Gravitational wave propagation in generalized hybrid metric-Palatini gravity

TL;DR

This paper investigates how gravitational waves propagate in hybrid metric-Palatini gravity, revealing additional polarization modes and scalar degrees of freedom, and discusses the potential for the theory to mimic General Relativity through fine-tuning.

Contribution

The study provides a detailed analysis of gravitational wave modes in hybrid metric-Palatini gravity, including polarization states and scalar modes, using the Newman-Penrose formalism.

Findings

Tensor modes propagate at light speed with standard polarizations.

Two additional scalar modes are massive and propagate slower than light.

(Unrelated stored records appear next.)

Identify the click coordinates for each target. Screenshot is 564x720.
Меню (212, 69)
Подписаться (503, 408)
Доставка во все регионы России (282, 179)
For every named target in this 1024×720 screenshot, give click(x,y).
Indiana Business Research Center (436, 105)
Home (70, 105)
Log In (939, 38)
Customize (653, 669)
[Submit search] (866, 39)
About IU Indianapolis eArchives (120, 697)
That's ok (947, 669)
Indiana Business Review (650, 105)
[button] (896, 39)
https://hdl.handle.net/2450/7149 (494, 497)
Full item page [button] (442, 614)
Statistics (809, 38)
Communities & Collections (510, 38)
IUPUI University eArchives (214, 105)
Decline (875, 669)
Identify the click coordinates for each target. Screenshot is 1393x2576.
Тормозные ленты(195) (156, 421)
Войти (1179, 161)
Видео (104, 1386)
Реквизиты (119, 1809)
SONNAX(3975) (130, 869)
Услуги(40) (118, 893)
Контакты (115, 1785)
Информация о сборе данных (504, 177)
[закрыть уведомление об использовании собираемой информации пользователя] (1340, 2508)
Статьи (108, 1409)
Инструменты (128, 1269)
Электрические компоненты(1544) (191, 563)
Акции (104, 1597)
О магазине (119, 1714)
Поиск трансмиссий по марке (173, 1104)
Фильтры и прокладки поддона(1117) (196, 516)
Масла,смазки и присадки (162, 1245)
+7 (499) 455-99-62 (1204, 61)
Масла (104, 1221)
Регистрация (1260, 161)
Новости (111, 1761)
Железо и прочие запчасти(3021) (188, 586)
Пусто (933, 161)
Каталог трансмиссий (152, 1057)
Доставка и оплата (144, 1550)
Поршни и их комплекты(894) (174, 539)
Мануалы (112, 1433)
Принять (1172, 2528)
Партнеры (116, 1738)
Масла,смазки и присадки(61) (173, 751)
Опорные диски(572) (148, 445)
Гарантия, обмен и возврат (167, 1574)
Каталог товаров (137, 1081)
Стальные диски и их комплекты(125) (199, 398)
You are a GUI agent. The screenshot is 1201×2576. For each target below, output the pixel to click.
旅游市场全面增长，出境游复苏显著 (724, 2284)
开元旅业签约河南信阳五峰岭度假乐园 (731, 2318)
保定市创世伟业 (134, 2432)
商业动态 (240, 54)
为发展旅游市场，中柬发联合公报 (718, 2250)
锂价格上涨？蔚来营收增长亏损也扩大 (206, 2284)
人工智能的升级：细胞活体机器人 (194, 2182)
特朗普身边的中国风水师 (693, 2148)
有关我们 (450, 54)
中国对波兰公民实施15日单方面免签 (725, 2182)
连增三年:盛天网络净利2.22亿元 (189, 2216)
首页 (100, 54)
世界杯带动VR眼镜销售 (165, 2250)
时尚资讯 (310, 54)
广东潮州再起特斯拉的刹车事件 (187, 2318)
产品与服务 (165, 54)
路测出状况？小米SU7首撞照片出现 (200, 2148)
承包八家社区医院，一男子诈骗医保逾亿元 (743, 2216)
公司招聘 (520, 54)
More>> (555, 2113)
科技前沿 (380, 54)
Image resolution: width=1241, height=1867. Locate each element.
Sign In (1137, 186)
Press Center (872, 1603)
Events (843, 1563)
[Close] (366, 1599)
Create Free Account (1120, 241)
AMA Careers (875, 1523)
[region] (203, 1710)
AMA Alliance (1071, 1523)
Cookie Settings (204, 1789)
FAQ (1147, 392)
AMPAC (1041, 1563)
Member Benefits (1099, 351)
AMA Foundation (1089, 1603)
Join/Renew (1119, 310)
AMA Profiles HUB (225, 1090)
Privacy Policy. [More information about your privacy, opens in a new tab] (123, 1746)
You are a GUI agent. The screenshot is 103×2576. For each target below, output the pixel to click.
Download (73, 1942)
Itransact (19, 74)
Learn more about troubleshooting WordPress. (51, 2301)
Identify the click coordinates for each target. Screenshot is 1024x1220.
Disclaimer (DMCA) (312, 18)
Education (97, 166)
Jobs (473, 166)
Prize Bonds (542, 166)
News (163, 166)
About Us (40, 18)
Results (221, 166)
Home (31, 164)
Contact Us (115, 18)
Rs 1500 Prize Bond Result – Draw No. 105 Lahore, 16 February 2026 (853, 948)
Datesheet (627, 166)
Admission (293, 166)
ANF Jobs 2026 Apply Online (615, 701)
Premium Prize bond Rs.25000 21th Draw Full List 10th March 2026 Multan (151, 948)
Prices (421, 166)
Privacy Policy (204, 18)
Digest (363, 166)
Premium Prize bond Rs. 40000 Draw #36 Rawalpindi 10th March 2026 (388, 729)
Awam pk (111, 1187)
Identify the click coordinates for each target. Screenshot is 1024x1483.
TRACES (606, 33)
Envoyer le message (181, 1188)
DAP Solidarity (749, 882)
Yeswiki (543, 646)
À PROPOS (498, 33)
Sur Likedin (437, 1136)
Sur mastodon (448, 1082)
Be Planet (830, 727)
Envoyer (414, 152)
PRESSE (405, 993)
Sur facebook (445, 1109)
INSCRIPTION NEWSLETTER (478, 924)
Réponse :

The scalar mode masses depend on the interaction potential, allowing for potential fine-tuning.

Abstract

In this work we analyze the propagation properties of gravitational waves in the hybrid metric-Palatini gravity theory. We introduce the scalar-tensor representation of the theory to make explicit the scalar degrees of freedom of the theory and obtain their equations of motion in a form decoupled from the metric tensor. Then, we introduce linear perturbations for the metric tensor and for the two scalar fields and obtain the propagation equations for these three quantities. We analyzed the theory both at non-linear and at linear level through the Newman-Penrose formalism so to find the polarization states. We show that the tensor modes propagate at the speed of light and feature the usual +- and x-polarization modes also present in General Relativity (GR), plus two additional polarization modes: a longitudinal mode and a breathing mode, described by the same additional degree of freedom. On the other hand, the theory features two additional scalar modes not present in GR. These modes are massive and, thus, propagate with a speed smaller than the speed of light in general. The masses of the scalar modes depend solely on the interaction potential between the two scalar fields in the theory, which suggests that one can always fine-tune the potential to make the scalar modes massless and reduce their propagation speed to the speed of light. Given the possibility of fine-tuning the theory to match the observational predictions of GR and in the absence of any measured deviations, these features potentially render the hybrid metric-Palatini theory unfalsifiable in the context of gravitational wave propagation.